The Art of Pre-Grieving

Aug 29, 2012

The art of pre-grieving is one I learned from my dad. Because he was afraid to die.

My dad was 43 when I was born. Born in 1919, Dad was from a time where a long life was not assumed. His sister, Alma, died of scarlet fever when she was 6. His parents both died in their early 50’s when he was in the Pacific during WWII. The youngest 0f 6, he watched several of his older brothers die of heart disease.

There was often talk when I was growing up about how long my dad would live and how we should grieve for him. On walks on the beach or over wine when we got older he would tell us,

“Not to grieve or be sad but please think of me every now and then.”

His comments made me mad – I would grieve if I want to I would tell him (typical stubborn Jen) but I also knew, even as a young girl, this was his way of searching for immortality – please remember me. Please remember me.

I didn’t know these conversations were teaching to me to “pre- grieve” until Dad got pancreatic cancer 7 years ago. After my dad told me the news I later wrote,

 I almost say, ”You’re kidding,” but I only allow myself a fifth of a second of denial before slap!  Gut-clenched, iron-lunged, acid esophagus: so this is how my dad’s life will end.

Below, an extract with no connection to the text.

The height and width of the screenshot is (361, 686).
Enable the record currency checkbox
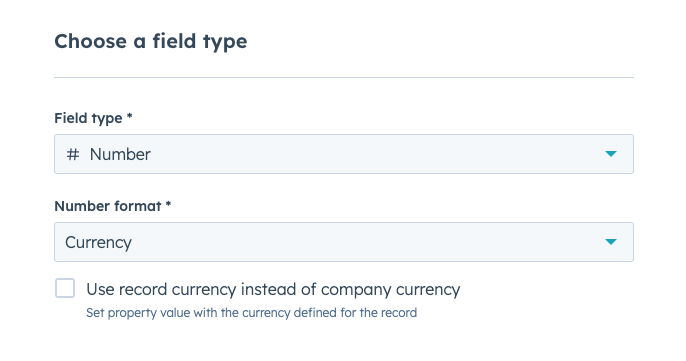click(65, 288)
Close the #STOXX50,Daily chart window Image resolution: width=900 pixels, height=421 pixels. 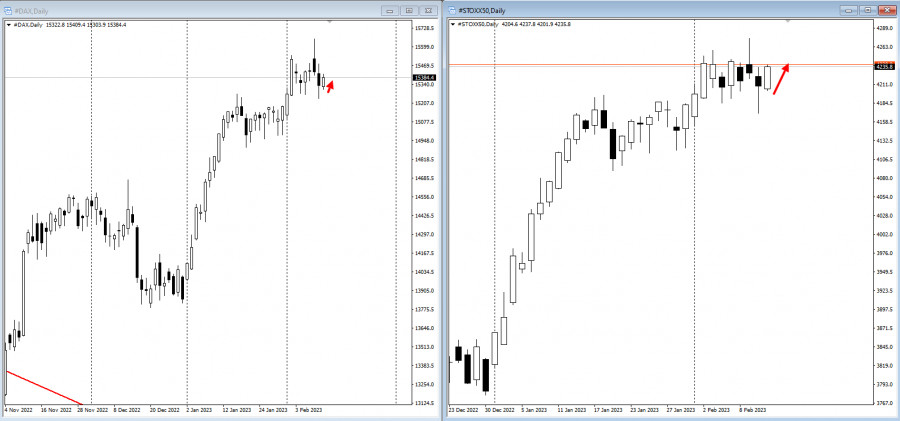click(x=885, y=10)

“So this is how my dad’s life will end” points to this pre-grieving I’m trying to define – this sense of digesting the end. His end. Any end.

This may sound macabre but honestly, for whatever reason, it’s turned into a mighty gift. Here’s why:

  • It reminds you that while we think life is fixed, that we arrive and depart, that is an illusion. We are always in transition, always experiencing change. ALWAYS. When you open to grief as it arrives, even though technically there is “nothing to grieve yet,” you open to this weirdly fluid, fascinating ever-changing parade called life.  Pre-grieving certainly prevents boredom.
  • It ups your gratitude. Say you are walking in the woods, listening to Keep Me in Your Heart by Warren Zevon (written when he was dying), and you find yourself sobbing. You don’t tell yourself “But Dad is still here,” you go ahead and sob. Images and feelings pass through you in no particular order, a satisfying jumble, they crest and subside. You blow your nose on the sleeve of your fleece jacket. You go home and call him (God I wish this was still possible yet even still) and you are so grateful you can hear his voice, make small talk about the stock market. Hell yes, you get a bit graspy with your gratitude but so what? Your heart is open. You are here.
  • You get far less caught up in your puffy self-importance at the same time you yearn into your true potential. You must live in the way that brings you happiness. You take action and let go of the results.
  • Finally, pre-grieving makes you look younger. Crying is good for your soul’s complexion. You have to do it to know what I mean.

The idea of pre- grieving might be splitting hairs – all grieving, you might say, is grieving, whether the grief has happened or is anticipated. That is true. Yet I find we like to play mind games with ourselves about pain – to cut it off until we must feel it – and perhaps when we do, we shut off life.

We are life. The only thing I know for sure is the more I can be in life, the less regrets I have. If that means blowing my nose on my fleece, so be it.

Do you pre-grieve? Is this distinction helpful? Do tell.